February 27, 1952, Miles sued the insured Perry to recover damages arising out of an automobile collision. Perry did not defend the action and after obtaining a judgment by default on May 5, 1952, Miles sued the Insurance Company to recover the unsatisfied portion of the judgment against Perry. The Insurer defended on the ground that Perry had breached the condition subsequent in his policy by failing to give written *239notice- of the accident as soon as practicable and by failing to notify the Insurer of the institution of the suit against him. The Court said—

“It is now well established in this jurisdiction that the breach of a condition subsequent by the insured may be relied on as a defense to an action brought by the injured person against the insurer.”

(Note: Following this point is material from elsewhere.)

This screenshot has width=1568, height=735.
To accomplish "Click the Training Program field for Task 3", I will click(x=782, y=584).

This question was before this Court in the case of State Auto Mutual Insurance Co. v. Sinclair, D.C., 96 F.Supp. 267, on account of the breach by the Insured of provisions of a contract almost identical with those of the policy involved in this case. It was concluded that the Insurance Company was absolved from liability “by reason of the failure of Tuttle or Sinclair to give notice to the plaintiff (insurer) as soon as practicable after the accident” and that by reason of such breach no liability existed under the policy. Subsequently, in the case of Standard Accident Insurance Co. v. Sonne, D.C., 128 F.Supp. 83, this Court reached the same conclusion under a similar factual situation.

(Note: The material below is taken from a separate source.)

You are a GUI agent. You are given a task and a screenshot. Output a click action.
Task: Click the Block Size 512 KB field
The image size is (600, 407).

The Court is mindful of Judge Swinford’s opinion in the case of Strode v. Commercial Casualty Insurance Co., D.C., 102 F.Supp. 240, affirmed per curiam 6 Cir., 202 F.2d 599, in which Judge Swinford allowed recovery, but it will be borne in mind that in that case that the Insured had appeared at the former trial and testified and offered to testify by deposition in the second trial, which she declined to attend because she lived in a distant State, and the Court entertained serious doubt that she had been properly notified.

There is an interesting annotation on this subject beginning in 18 A.L.R.2d 443, in which many authorities are reviewed and discussed, the great majority of which are in accord with the decisions of the Kentucky Court of Appeals which govern the decision of this case.

It therefore must be held that the plaintiff recover nothing and that her petition be dismissed.